- Abbreviation: IUP
- Founded: 7 July 1933
- Dissolved: 1950
- Split from: SLP
- Succeeded by: LSR
- Headquarters: 1032 Prospect Avenue, Bronx
- Newspaper: Industrial Unionist
- Ideology: De Leonism
- Political position: Left-wing

= Industrial Union Party =

The Industrial Union Party (IUP) was a US DeLeonist political party. The party proclaimed itself on 7 July 1933 at 1032 Prospect Avenue, Bronx, Branch headquarters of its predecessor Industrial Union League (IUL). The new IUP immediately announced candidates in the New York City elections: Adolph Silver for Mayor, Irving Oring for Comptroller, and Sam Brandon for President of Alderman.

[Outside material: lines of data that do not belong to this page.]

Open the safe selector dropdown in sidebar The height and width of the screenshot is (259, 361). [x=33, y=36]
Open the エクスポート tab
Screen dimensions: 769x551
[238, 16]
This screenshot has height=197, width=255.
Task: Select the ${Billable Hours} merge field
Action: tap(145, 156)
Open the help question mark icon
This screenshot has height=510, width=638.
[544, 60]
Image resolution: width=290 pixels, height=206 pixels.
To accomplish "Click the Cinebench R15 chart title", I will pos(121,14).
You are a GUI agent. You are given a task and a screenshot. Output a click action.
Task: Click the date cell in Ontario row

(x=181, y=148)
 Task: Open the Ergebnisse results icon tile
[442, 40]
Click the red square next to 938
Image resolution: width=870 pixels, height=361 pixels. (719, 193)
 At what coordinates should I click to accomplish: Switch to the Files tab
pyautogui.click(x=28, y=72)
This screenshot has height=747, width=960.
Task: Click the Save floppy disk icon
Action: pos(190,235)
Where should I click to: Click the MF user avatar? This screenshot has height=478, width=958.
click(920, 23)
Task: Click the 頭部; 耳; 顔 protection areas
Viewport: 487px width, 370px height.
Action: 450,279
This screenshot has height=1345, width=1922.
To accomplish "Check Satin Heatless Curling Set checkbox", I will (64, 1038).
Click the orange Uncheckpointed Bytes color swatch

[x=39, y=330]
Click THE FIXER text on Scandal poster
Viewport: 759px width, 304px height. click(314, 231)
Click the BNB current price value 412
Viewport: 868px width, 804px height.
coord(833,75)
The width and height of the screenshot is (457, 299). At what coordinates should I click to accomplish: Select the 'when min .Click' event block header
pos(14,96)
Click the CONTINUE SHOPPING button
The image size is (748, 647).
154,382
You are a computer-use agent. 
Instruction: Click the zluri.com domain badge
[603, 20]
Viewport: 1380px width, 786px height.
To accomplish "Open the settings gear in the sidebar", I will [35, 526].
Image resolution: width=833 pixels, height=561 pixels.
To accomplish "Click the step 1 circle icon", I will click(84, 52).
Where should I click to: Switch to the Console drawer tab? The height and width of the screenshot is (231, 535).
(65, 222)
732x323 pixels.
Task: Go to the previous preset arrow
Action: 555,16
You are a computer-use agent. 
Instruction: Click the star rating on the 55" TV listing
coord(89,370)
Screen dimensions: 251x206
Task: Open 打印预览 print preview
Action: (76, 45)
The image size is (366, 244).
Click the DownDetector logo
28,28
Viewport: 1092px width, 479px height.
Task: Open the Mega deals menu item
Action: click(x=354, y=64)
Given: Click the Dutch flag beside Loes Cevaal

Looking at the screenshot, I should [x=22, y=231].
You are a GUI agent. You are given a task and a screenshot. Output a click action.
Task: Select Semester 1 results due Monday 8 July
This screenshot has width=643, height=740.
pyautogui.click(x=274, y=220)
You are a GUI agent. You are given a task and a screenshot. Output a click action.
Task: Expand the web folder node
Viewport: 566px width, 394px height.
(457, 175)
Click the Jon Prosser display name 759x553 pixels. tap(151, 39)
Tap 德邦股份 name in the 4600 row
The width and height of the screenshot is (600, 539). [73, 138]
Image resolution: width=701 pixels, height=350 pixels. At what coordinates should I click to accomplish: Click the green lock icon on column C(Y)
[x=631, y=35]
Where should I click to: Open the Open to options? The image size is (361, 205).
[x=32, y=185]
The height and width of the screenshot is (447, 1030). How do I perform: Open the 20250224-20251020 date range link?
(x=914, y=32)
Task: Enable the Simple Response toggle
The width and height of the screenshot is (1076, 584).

The party's publication, the Industrial Unionist, was published first in May 1932 with its final issue in 1950. Most of the IUP would later reconstitute itself as the League for Socialist Reconstruction.

Noting the roots of IUP in the Socialist Labor Party (SLP), IUP's split from the SLP reflected the impact of the Great Depression and the inability of the SLP to adjust to new events. Yet the immediate roots of the Industrial Union League were in the SLP's mass expulsion of Section Bronx during the 1920s. (Industrial Unionist did not appear until 1932, but its first issue included Louis Lazarowitz' review of Walter H. Senior's The Bankruptcy of Reform, published by the Industrial Union League itself).

In November 1933 a furniture union in Jamestown, New York, the United Workers of America, was founded on industrial unionist principles compatible with the views of the IUP. The union affiliated with the Bronx-based party in December of that year, and soon formed a "mixed trades" local in Erie, Pennsylvania.